The public will usually gather some meat and fruit for the ceremony, and they will share the food after the ceremony. During normal times in a year, the ceremonies tend to be small, but the end of year ceremony (Weiya) is the biggest one. Traditionally, Weiya is the day to hold a ceremony for the ‘Fude Zhengshen’ (Tu Di Gong). There will be a series of ceremonies in front of the Tu Di Gong temple. People will bring firecrackers, candles, and sacrifices to the temple.

==Modern times==
Weiya in modern times has taken on another role in Taiwanese culture and society. It is not only a religious ceremony, but has also become a social event in many companies. Employers will treat their employees to a traditional Weiya banquet to show their thankfulness for their employee's hard work over the past year. It is a way for the employers to communicate with their employees, so it has become a big catering event in many companies. Many different entertaining shows come along with the Weiya banquet. Many large companies will spend a lot on hiring performers or having a prize draw.
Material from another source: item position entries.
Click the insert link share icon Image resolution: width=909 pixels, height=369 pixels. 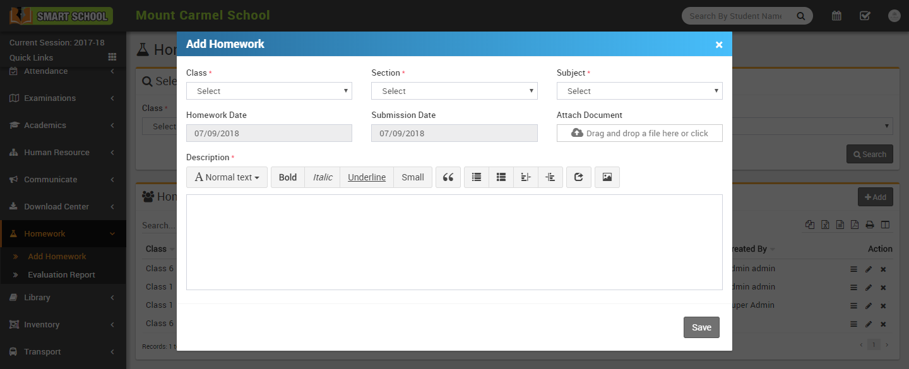point(579,177)
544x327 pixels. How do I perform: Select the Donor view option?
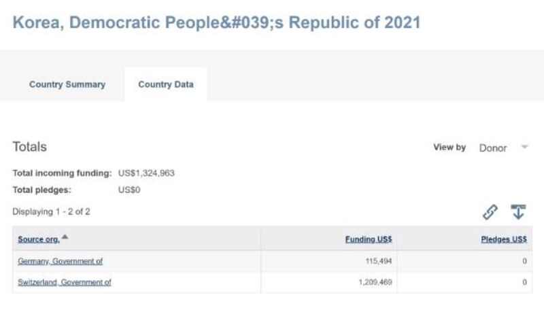point(492,148)
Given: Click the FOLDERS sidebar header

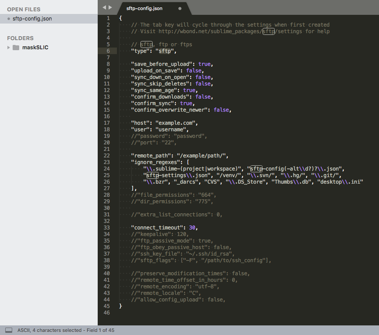Looking at the screenshot, I should (20, 38).
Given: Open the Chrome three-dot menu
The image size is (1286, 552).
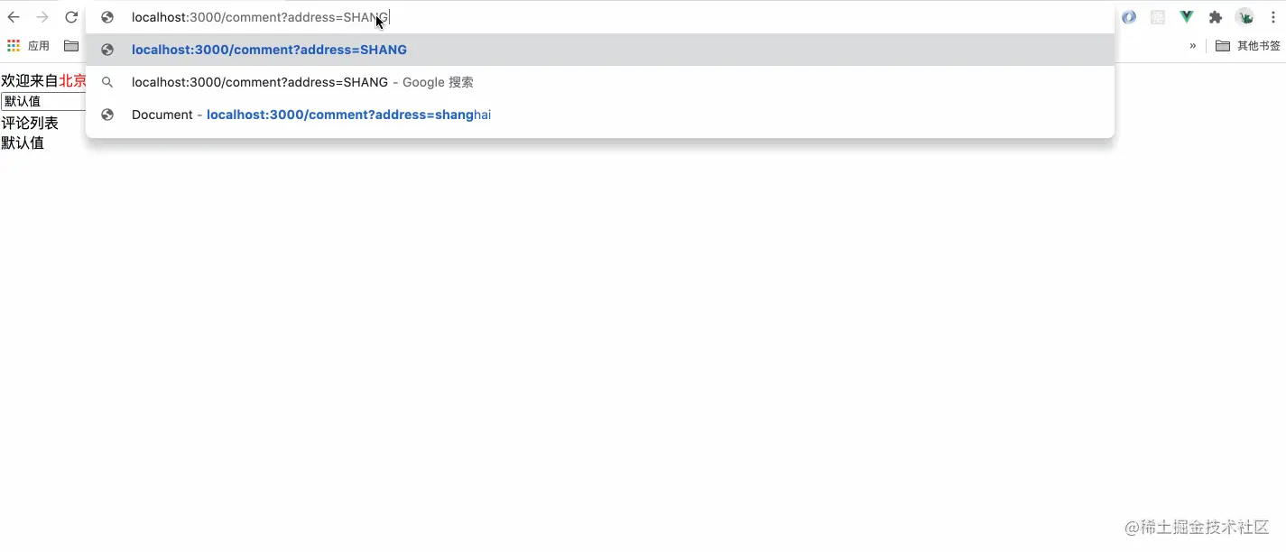Looking at the screenshot, I should (x=1272, y=16).
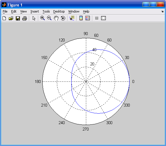The height and width of the screenshot is (146, 166).
Task: Toggle Insert Colorbar in the toolbar
Action: point(81,18)

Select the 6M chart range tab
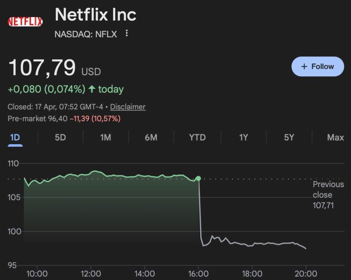click(151, 137)
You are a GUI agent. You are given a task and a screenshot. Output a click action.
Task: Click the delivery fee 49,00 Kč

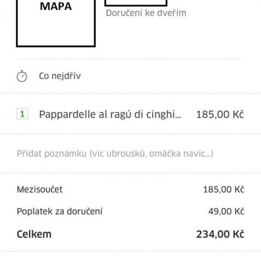click(226, 212)
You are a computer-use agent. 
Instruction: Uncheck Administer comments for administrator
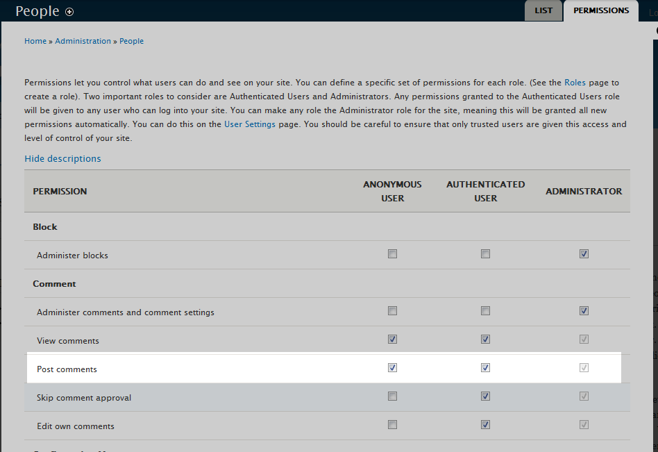[x=584, y=311]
In the old Sino-Taiwanese culture, there would be a boiled chicken dish in the Weiya banquet, if the employer decided not to keep hiring an employee in the coming year, they would serve the soup to the table with the chicken's head pointing at an employee as a hint that he or she might be dismissed. Employers usually give out an end of year bonus. If an employee does not receive it, that can mean that he or she might be facing possible dismissal. This has made the Weiya banquet a stressful time for employees. However, the relationship between employers and their employees has slightly changed in the recent times, and Weiya banquets have changed as well. The chicken head has been avoided in most of the Weiya banquet's menu.

==Traditional food==
There are a few traditional foods made by ordinary Taiwanese families during the Weiya time. Koah-pau (割包), a steamed bun with a slit in the middle, contains pork, peanut powder, coriander and Chinese pickle, etc. Popiah (潤餅), a freshly made alternative of traditional Chinese spring roll. Both dishes are commonly made at the time of Weiya as a way to celebrate it.

==Taboos==
Weiya is an event in which businessmen hope for better business in the coming year. In Taiwanese culture, medical centers, pharmacies and funeral homes will not celebrate Weiya since it would be inappropriate for these kinds of businesses to hope for better business.